Exercise instructions → Continue the passage on hurricane safe rooms for Oahu homes from the point where it stops, picking up after its final sentence.

Document →
☆ ☆ ☆ ☆ ☆

As a custom home builder located on the Windward side of Oahu, we often work in Kailua, Lanikai, Maunawilli, Waimanalo, and Honolulu. Recent homes we’ve built include new constructions in Kahala, Hawaii Loa Ridge, Hawaii Kai, renovations in Manoa, Diamond Head, Kaimuki, and light commercial work in Waikiki.
Living in Hawaii, which is prone to hurricanes and tropical storms, it is a smart idea to have a hurricane safe room installed in your home. Even though we haven't had a hurricane hit since 1992, Hurricanes regularly come close to our shores. It's always best to make sure you are prepared for the worst.
Older Hawai'i homes that were constructed using the single wall method, typically haven't endured a hurricane since their construction. Unless they have been retrofitted, they are vulnerable to structural collapse under a hurricane's high wind pressure and wind borne debris impacts. As a general rule, homes on Oahu should consider having safe rooms if they were built before the late 1980's.
The first thing to do before constructing your safe room is to check if your home is in a hurricane evacuation zone or an area prone to flooding. A safe room will not protect against the dangers of flooding. If you are not located in one of these areas, here are some things you should have in mind when designing a safe room. It should be located in the interior of the structure, as close to the center as possible and have no outside walls. It should be large enough to store emergency supplies as well as fit family members and pets.
Depending on the event you are preparing for these are space requirements to consider for residential one-and two-family dwellings: 7 square feet per person, and 40 square feet per bed ridden person
After deciding an appropriate size, now it's time to think about if you are going to install the safe room in an existing home or as a separate building. If building inside an existing home, the most convenient location is the basement. Since we are in Hawaii and basements are not plentiful, placing a safe room on the first floor interior of a building will work, as long as it's supported by interior walls. A major benefit of building a safe room within a home or garage is that it allows those inside to get to safety without having to go outside in the weather. One safety measure that comes with building a safe room in an existing building is that it has to be weighed against the challenge of retrofitting the building. The cost according to FEMA, of a 64 square foot room of their design ranges from $6,600-$9,000. A 200 square foot room ranges from $12,000-$14,500. Keep in mind that these are national averages, and are based on modifying an already existing room. Altering the structure of your home to add a safe room will have higher costs.

☆ ☆ ☆ ☆ ☆

Stored data →

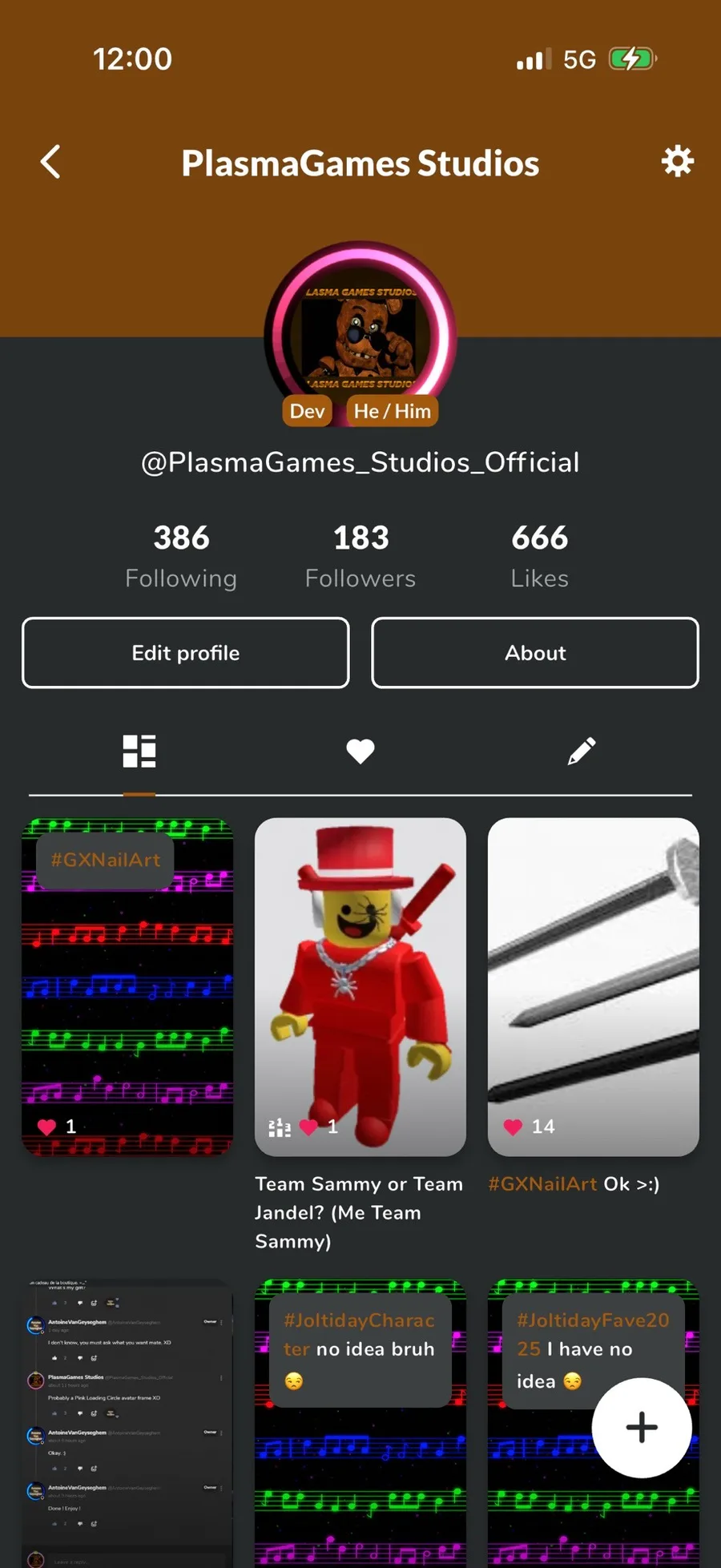This screenshot has height=1568, width=721.
Task: Open the About section
Action: tap(535, 653)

☆ ☆ ☆ ☆ ☆

Exercise answer →
Design factors to consider while constructing your safe room are;
-Walls: Sturdy and resist high velocity projectiles, resistant to positive & negative wind pressures. Should be made with concrete or reinforced with steel anchors and be windowless
-Doors: Made of solid wood or metal, door frame should be reinforced if possible
-Windows: If you do not have an interior room to use as a safe room, it is important that any windows in your room are reinforced. You can install bullet proof glass, reinforce existing with shatterproof laminate, install Plexiglas windows, but the best option is to have metal hurricane shutters.
-Power: Back-up power source like a Goal Zero Solar powered generator to provide light
-Ventilation: A ventilation system independent of outside power lines is worth considering because of the same size of safe rooms and the possibility the room could be needed for more than 24 hours. To prevent air leakage, safe room should not have lay-in ceilings, unless there are hard ceiling above.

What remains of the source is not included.